VO talks with Director Ahmad Abdalla

The Vancouver Observer's Wendy Dallian contacted director Ahmad Abdalla, via email, to discuss his feature debut film, Heliopolis.

Abdalla gives us a compelling look the trials and tribulations of modern Egyptian life. The film beautifully intertwines the stories of a host of characters living in the neighbourhood of Heliopolis, Cairo, allowing us a deeper look at the common struggles of ordinary people.

VO: Could you please tell us a little about yourself. What made you want to be a film maker, and when and how did that begin?

AA: As a teenager, I spent several years trying to approach the local film scene in Egypt with no luck. I even failed to obtain admission in the only film school in Egypt. That's why I turned to another art-related subject instead. I graduated from the faculty of music in Cairo in 2001.

While I was in college, and thanks to that devil called the internet, I began to learn about non-linear editing. It was new in Egypt, and I played with it until I knew enough about it to actually edit. It occurred to me that I could work my way into film making by editing short films for students. That was a good way to meet young filmmakers from my generation while making some money at the same time. Later, I found myself editing commercial spots and eventually working as an editor.
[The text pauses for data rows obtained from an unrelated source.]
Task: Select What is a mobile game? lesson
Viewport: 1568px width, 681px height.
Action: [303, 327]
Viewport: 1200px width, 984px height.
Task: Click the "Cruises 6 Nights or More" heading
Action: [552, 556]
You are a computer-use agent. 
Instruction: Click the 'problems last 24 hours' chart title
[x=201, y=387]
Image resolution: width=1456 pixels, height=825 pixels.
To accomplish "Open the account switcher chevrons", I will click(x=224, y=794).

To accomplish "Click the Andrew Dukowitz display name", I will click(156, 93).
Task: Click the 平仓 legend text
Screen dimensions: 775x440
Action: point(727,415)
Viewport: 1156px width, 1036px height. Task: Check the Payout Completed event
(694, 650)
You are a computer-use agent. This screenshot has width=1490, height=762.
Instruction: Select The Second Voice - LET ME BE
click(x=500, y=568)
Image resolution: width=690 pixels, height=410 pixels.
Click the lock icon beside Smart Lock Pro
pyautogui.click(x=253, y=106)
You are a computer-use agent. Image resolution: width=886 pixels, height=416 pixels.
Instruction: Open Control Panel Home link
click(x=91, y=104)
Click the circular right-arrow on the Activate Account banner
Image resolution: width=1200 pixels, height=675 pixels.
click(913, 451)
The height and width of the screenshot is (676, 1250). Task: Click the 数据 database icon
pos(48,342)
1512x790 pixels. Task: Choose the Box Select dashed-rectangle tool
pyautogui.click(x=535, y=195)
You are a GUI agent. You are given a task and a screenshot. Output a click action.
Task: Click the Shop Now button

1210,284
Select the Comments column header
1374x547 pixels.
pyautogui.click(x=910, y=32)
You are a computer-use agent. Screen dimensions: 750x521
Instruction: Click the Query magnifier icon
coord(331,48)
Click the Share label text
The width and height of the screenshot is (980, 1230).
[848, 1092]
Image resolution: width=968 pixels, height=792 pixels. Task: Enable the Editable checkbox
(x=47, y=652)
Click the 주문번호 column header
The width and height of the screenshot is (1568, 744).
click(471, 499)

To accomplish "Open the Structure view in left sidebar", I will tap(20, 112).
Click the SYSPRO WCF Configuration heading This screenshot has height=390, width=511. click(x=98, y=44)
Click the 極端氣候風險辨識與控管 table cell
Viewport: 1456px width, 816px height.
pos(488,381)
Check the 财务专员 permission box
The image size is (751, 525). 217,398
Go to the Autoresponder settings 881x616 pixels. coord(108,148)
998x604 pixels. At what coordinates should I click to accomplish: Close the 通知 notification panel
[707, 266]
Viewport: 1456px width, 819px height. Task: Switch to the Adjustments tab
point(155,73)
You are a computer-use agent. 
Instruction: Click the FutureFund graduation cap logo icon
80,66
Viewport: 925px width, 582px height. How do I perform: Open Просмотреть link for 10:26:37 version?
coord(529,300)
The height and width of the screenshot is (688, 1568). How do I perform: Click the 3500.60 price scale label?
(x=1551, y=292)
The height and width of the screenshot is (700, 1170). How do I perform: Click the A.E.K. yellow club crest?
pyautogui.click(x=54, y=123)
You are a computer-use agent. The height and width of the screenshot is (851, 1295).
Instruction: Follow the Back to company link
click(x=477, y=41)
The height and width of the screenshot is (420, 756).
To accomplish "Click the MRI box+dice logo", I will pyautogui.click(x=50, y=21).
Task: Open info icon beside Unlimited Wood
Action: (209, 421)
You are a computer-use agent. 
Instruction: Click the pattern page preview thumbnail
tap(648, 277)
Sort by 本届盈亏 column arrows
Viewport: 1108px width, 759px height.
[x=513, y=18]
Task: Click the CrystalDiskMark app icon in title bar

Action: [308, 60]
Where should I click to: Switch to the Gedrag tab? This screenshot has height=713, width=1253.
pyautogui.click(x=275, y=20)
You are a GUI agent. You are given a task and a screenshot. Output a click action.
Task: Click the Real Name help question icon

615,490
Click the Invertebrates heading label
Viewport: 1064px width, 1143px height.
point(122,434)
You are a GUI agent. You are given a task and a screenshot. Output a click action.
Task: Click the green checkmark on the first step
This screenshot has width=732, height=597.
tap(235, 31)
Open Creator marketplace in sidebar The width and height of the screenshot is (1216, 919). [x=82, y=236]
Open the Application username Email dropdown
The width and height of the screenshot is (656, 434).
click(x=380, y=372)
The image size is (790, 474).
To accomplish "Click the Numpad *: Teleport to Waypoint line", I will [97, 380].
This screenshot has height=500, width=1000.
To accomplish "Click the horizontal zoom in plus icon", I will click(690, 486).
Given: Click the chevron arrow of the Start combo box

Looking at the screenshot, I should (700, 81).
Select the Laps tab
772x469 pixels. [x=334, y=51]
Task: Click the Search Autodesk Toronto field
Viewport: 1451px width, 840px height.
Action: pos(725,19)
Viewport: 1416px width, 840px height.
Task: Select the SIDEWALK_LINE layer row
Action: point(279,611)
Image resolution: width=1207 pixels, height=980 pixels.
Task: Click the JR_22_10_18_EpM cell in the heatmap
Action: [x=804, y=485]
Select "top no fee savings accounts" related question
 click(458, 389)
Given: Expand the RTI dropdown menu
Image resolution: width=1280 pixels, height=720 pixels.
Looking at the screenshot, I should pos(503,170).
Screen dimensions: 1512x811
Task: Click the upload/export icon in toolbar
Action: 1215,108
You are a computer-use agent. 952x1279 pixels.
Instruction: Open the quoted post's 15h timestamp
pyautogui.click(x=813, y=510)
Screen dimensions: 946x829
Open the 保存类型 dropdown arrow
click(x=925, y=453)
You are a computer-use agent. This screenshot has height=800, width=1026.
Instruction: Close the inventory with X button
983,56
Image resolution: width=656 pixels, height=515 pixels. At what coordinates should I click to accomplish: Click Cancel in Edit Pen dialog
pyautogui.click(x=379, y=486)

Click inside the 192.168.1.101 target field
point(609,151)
Just when my name was starting to look familiar in the editing field, I discovered that I was only doing this to make my living, and not for the passion of cinema. I therefore made a radical decision; to stop my editing career immediately and to start working on my own projects.

VO: Could you tell us a little about your film and why this subject matter resonated with you. What inspired you to make this film?

AA: I don't consider myself a film director yet. I am just a film editor who happens to have a very personal story to tell: Heliopolis is my first feature film. I believe making it independently was the best choice, not only for financial considerations, but mainly for the experience of having people work with a fresh and different mentality, one that does not conform to the mainstream film making mindset.

It all started with a failing love story. This personal tragedy has inspired me to tell other related personal stories, about my life and my friends, and to put it in the context of the stunning Heliopolis neighborhood in Cairo.

I believe Heliopolis is the only remaining district in Cairo that still struggles to preserve its cosmopolitan spirit. This neighbourhood is still home for people from different ethnicities, religions, cultures, and social classes, while Cairo, the mother city, is witnessing a rapid elimination of its multicultural character. I wanted to search for the sources of such transformations and to tell, in the process, my personal stories in Heliopolis.

VO: How has your film been received so far? Is there anything that stands out that you may not have expected?

AA: Vancouver International Film Festival is our world premiere. The film was officially selected to participate in Toronto International Film Festival, but it was withdrawn by the distributor.

We had a small screening of an early working copy at Cannes Film Festival's market. Several of the journalists and critics who attended this screening liked the film. Consequently, we received a very positive review from the respected Variety magazine.

I am hoping that people in Vancouver will like the film, especially that it is related to Canada somehow. But you have to see the film first in order to recognize this relation.

VO: What would you like people to take away from this film?

AA: I don't make films to convey specific messages nor to convince people of my beliefs. Films are just films. Heliopolis expresses questions rather than answers. I don't think I have any answers, and to be honest, I don't admire films that tell their audiences what they should think or do. I only hope to make the audience think with us, and see our lives the way we see it and the way we show it in the film.

VO: What is in the future for you? What are you working on now?

AA: Honestly, I am currently overwhelmed with film festivals and screening in different parts of the world. But I am trying to watch other films, to learn more about people and cultures, and most importantly to learn about my mistakes in this film.

My main concern now is to make this micro-budget film Heliopolis available to the largest audience possible, not for the sake of receiving awards or for personal publicity, but for the sake of proving to myself and to my small crew that it is possible for a crew of seven people, all volunteers, to make a film that can be recognized as such and watched in different parts of the world. Proving this to ourselves will help us continue to make the films we love, with the support of film lovers around the world.